Beginning with the line that has "Flower Constellations (50, 1623)", reproduce each remaining line of the data exactly, down to and including the last.
------ MATERIAL PROVIDED ------
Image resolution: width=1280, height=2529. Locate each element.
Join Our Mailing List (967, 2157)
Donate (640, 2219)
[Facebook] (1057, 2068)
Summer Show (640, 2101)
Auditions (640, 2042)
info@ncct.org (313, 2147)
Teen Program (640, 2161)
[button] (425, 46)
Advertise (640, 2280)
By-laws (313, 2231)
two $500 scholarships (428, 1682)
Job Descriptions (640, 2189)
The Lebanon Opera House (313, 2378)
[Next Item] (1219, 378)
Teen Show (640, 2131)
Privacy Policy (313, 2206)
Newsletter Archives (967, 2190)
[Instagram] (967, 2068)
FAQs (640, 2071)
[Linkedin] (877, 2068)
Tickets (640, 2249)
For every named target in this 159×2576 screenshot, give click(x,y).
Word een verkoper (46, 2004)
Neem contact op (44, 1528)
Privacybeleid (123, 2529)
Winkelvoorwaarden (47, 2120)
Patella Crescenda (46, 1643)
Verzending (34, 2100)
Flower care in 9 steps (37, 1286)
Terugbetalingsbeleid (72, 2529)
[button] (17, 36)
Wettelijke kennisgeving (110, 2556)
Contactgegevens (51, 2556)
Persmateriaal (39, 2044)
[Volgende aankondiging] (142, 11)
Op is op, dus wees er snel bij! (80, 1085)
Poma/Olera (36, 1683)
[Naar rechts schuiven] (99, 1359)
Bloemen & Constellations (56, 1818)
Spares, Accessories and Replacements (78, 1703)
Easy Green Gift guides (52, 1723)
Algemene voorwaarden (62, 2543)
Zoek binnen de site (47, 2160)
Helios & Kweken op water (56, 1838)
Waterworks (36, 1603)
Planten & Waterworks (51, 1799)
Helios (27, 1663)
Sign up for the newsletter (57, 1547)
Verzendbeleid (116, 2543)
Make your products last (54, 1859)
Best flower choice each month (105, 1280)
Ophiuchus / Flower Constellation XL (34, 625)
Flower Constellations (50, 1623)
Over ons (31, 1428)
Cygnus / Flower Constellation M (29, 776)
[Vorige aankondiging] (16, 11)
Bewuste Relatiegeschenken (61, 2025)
------
RESULT OF THIS EXERCISE:
Flower Constellations (50, 1623)
Over ons (31, 1428)
Cygnus / Flower Constellation M (29, 776)
[Vorige aankondiging] (16, 11)
Bewuste Relatiegeschenken (61, 2025)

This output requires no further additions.